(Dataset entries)
|---|
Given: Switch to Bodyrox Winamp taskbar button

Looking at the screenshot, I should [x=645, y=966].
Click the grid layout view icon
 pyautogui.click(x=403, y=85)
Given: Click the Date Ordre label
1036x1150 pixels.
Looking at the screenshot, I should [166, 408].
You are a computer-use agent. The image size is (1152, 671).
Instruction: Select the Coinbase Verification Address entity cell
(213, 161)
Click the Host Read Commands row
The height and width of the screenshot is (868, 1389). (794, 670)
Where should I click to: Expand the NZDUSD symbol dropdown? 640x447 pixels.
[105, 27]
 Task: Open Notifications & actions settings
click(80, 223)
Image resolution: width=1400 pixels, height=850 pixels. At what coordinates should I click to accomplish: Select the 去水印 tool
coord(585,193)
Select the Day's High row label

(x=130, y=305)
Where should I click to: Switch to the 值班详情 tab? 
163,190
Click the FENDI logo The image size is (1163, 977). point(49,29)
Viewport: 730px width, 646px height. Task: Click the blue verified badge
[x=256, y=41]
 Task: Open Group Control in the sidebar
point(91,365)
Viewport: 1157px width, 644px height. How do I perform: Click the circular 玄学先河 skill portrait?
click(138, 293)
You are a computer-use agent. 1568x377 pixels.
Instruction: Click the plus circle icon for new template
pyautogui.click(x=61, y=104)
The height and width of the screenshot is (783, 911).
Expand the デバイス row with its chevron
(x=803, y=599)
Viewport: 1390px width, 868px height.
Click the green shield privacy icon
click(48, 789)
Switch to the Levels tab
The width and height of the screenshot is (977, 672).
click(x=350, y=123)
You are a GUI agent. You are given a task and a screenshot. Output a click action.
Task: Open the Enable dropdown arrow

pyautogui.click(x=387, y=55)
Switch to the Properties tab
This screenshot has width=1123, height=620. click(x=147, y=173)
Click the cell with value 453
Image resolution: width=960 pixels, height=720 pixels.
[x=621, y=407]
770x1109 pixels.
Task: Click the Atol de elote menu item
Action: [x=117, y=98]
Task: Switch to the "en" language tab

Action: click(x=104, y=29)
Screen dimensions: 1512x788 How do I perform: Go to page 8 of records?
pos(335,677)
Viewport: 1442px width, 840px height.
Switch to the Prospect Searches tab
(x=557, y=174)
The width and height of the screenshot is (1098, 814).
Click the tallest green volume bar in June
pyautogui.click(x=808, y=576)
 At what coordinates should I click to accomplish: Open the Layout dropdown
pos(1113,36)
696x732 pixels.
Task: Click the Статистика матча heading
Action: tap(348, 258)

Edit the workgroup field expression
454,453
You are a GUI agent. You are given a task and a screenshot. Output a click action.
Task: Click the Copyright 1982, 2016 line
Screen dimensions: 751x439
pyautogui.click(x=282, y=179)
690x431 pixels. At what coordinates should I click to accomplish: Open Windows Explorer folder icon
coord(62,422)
|---|
▶ _Description of the task_
Repeat every entry exactly, leaving nothing out.

▶ _Answer section_
Given: Switch to Bodyrox Winamp taskbar button

Looking at the screenshot, I should [x=645, y=966].
Click the grid layout view icon
 pyautogui.click(x=403, y=85)
Given: Click the Date Ordre label
1036x1150 pixels.
Looking at the screenshot, I should [166, 408].
You are a computer-use agent. The image size is (1152, 671).
Instruction: Select the Coinbase Verification Address entity cell
(213, 161)
Click the Host Read Commands row
The height and width of the screenshot is (868, 1389). (794, 670)
Where should I click to: Expand the NZDUSD symbol dropdown? 640x447 pixels.
[105, 27]
 Task: Open Notifications & actions settings
click(80, 223)
Image resolution: width=1400 pixels, height=850 pixels. At what coordinates should I click to accomplish: Select the 去水印 tool
coord(585,193)
Select the Day's High row label

(x=130, y=305)
Where should I click to: Switch to the 值班详情 tab? 
163,190
Click the FENDI logo The image size is (1163, 977). point(49,29)
Viewport: 730px width, 646px height. Task: Click the blue verified badge
[x=256, y=41]
 Task: Open Group Control in the sidebar
point(91,365)
Viewport: 1157px width, 644px height. How do I perform: Click the circular 玄学先河 skill portrait?
click(138, 293)
You are a computer-use agent. 1568x377 pixels.
Instruction: Click the plus circle icon for new template
pyautogui.click(x=61, y=104)
The height and width of the screenshot is (783, 911).
Expand the デバイス row with its chevron
(x=803, y=599)
Viewport: 1390px width, 868px height.
Click the green shield privacy icon
click(48, 789)
Switch to the Levels tab
The width and height of the screenshot is (977, 672).
click(x=350, y=123)
You are a GUI agent. You are given a task and a screenshot. Output a click action.
Task: Open the Enable dropdown arrow

pyautogui.click(x=387, y=55)
Switch to the Properties tab
This screenshot has width=1123, height=620. click(x=147, y=173)
Click the cell with value 453
Image resolution: width=960 pixels, height=720 pixels.
[x=621, y=407]
770x1109 pixels.
Task: Click the Atol de elote menu item
Action: [x=117, y=98]
Task: Switch to the "en" language tab

Action: click(x=104, y=29)
Screen dimensions: 1512x788 How do I perform: Go to page 8 of records?
pos(335,677)
Viewport: 1442px width, 840px height.
Switch to the Prospect Searches tab
(x=557, y=174)
The width and height of the screenshot is (1098, 814).
Click the tallest green volume bar in June
pyautogui.click(x=808, y=576)
 At what coordinates should I click to accomplish: Open the Layout dropdown
pos(1113,36)
696x732 pixels.
Task: Click the Статистика матча heading
Action: tap(348, 258)

Edit the workgroup field expression
454,453
You are a GUI agent. You are given a task and a screenshot. Output a click action.
Task: Click the Copyright 1982, 2016 line
Screen dimensions: 751x439
pyautogui.click(x=282, y=179)
690x431 pixels. At what coordinates should I click to accomplish: Open Windows Explorer folder icon
coord(62,422)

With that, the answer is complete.